Identification of cellular sources of interleukin 10 (IL-10) in peripheral blood mononuclear cells (PBMCs). Graphs show samples of PBMCs from 11 patients with cutaneous leishmaniasis (CL; black bars) and 11 uninfected controls (white bars). Total PBMCs were freshly stained (C) or cultured in the presence of 5 µg/mL of soluble Leishmania antigen (SLA) for 72 hours, and for additional 6 hours in the presence of PMA (10 ng/mL), ionomycin (500 ng/mL), and brefeldin before staining (A, B, D, E, F, G, and H). A, Percentages of CD25+ and CD25− cells among CD4+IL-10+ cells. B, Percentages of CD127high and CD127−/low cells among CD4+CD25−IL-10+ cells. C, Percentages of FOXP3+ cells among CD4+CD25highCD127−/low and CD4+CD25−CD127−/low cells. D, Representative dot plots of graphs A, B, and C. E, Percentages of interferon γ (IFN-γ)–expressing cells among CD4+CD25−CD127−/lowIL-10+ cells. F, Representative dot plot of data in panel E. G, Percentages of IL-10–producing CD4+CD25−CD127−/low cells. H, Representative dot plot of data in panel E. Results are represented as means ± standard errors of means (A–C) or as individual values plus mean (E and G). *P < .05 or not significant (NS), by the nonparametric Mann–Whitney test.

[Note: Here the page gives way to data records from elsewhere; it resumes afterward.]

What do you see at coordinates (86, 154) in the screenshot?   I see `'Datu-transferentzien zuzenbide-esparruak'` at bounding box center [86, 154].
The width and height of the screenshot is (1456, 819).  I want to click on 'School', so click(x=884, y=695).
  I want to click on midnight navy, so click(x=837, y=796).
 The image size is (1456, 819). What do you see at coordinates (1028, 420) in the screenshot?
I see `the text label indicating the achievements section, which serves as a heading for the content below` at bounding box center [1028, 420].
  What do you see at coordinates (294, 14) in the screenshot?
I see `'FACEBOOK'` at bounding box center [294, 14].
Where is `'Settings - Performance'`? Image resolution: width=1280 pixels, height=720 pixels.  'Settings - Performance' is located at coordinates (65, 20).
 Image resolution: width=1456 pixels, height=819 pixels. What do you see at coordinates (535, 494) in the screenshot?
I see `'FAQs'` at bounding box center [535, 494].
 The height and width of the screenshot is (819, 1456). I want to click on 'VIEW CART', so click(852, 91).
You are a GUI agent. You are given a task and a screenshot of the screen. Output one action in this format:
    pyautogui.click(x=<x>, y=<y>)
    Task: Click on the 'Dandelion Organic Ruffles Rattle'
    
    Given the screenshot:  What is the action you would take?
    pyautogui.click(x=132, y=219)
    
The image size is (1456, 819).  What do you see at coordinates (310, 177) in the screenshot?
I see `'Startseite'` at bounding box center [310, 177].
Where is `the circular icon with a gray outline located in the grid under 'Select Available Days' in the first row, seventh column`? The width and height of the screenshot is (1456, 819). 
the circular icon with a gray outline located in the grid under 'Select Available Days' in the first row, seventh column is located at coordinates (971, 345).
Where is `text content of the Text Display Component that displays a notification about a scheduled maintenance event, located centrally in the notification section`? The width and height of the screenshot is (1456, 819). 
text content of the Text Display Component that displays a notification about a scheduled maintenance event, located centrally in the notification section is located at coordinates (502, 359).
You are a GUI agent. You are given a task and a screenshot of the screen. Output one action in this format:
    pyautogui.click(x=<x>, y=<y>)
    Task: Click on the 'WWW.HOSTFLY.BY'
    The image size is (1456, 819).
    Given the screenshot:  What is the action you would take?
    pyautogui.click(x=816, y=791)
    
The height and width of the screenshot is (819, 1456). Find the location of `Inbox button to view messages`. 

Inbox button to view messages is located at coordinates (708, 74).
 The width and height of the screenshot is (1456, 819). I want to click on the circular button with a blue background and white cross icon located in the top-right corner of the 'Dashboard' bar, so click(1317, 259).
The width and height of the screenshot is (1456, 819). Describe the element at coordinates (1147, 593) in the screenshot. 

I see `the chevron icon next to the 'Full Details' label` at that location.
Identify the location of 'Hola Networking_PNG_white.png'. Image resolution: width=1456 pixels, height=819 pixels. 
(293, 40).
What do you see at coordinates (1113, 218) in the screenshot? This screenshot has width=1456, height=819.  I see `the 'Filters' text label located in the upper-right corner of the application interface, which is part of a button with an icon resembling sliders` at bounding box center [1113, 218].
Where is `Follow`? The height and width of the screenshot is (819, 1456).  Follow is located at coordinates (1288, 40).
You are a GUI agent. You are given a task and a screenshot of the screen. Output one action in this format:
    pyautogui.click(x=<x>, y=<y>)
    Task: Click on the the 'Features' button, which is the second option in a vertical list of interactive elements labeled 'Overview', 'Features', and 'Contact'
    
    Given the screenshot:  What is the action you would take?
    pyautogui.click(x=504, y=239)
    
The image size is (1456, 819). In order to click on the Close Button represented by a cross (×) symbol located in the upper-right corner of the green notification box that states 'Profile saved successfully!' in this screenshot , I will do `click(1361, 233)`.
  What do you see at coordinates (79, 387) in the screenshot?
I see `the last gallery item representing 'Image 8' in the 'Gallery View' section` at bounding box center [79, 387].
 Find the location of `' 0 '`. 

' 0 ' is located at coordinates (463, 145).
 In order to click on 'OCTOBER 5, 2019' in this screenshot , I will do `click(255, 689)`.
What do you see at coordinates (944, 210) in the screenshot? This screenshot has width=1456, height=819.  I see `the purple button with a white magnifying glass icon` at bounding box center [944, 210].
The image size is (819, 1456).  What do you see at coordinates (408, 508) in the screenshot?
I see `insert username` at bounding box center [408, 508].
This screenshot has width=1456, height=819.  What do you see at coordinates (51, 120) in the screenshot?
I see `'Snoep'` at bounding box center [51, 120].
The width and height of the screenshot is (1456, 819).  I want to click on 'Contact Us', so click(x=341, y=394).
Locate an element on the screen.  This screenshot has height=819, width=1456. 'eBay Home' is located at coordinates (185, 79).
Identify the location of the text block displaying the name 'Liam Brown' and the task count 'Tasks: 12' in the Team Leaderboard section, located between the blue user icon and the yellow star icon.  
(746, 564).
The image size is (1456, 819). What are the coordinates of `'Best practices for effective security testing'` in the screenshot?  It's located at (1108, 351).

CD4+CD25−CD127−/low Cells From Patients With CL Efficiently Suppress TNF-α Production but Not T-Lymphocyte Proliferation or IFN-γ Production
We next sought to determine whether CD4+CD25−CD127−/low cells from patients with CL had suppressive capabilities. We isolated these cells and cultured them in the presence of total PBMCs from patients with CL or uninfected controls at CD4+CD25−CD127−/low cell to total PBMC ratios of 1:10 or 1:5. These cells were not able to efficiently suppress T-cell proliferation in the PBMCs from patients with CL or uninfected controls at the described coculture ratios. However, in anti-human CD3ε (2.5 µg/mL)–stimulated cultures, when CD4+CD25−CD127−/low cells from patients with CL were cocultured at ratios of 1:5 and 1:10 with PBMCs from either group, the production of TNF-α was significantly lower than in the absence of purified CD4+CD25−CD127−/low cells (Figure 2A). When PBMCs from patients with CL were stimulated with Leishmania antigen (SLA), TNF-α concentrations in the supernatants of cocultures diluted at CD4+CD25−CD127−/low cell to PBMC ratios of 1:10 and 1:5 were lower than that for PBMCs cultured alone, while the levels of TNF-α produced by PBMCs from uninfected controls upon stimulation with SLA were very low; therefore, it was not possible to evaluate the suppression of TNF-α production in this group (Figure 2B). The concentrations of IFN-γ in anti-CD3–stimulated cultures, however, did not decrease significantly in the presence of CD4+CD25−CD127−/low cells from patients with CL (Figure 2C). This observation is consistent with the fact that Tr-1 cells may also produce IFN-γ, in addition to IL-10 [34]. These results show the suppressor capacity of CD4+CD25−CD127−/low over the production of TNF-α by PBMCs from patients with CL and suggest that these cells may play an important role in the suppression of the immune response during L. braziliensis infection, since this cytokine plays an important role in parasite killing and resistance to infection [4, 35].
Figure 2.
Tumor necrosis factor α (TNF-α) and interferon γ (IFN-γ) production suppression assays. CD4+CD25−CD127−/low cells isolated from the peripheral blood mononuclear cells (PMBCs) of patients with cutaneous leishmaniasis (CL) were cultured in the presence of total PBMCs from patients with CL or uninfected controls (UC) stimulated with an anti-human CD3ε chain monoclonal antibody (2.5 µg/mL) or soluble Leishmania antigen (SLA; 5 µg/mL). Cells were cultured at ratios of 1 CD4+CD25−CD127−/low purified cell (PC) to 10 or 5 total PBMCs for 72 hours for TNF-α and IFN-γ quantification. A, Concentration of TNF-α in the supernatants of cocultures stimulated with 2.5 µg/mL of anti-CD3. B, Concentration of TNF-α in the supernatants of cocultures stimulated with 5 µg/mL of SLA. C, Concentration of IFN-γ in the supernatants of cocultures stimulated with 2.5 µg/mL of anti-CD3. *P < .05, by the 2-tailed Wilcoxon matched-pairs signed rank test (n = 9 paired samples for panel A, n = 7 paired samples for panel B, and n = 7 paired samples for panel C).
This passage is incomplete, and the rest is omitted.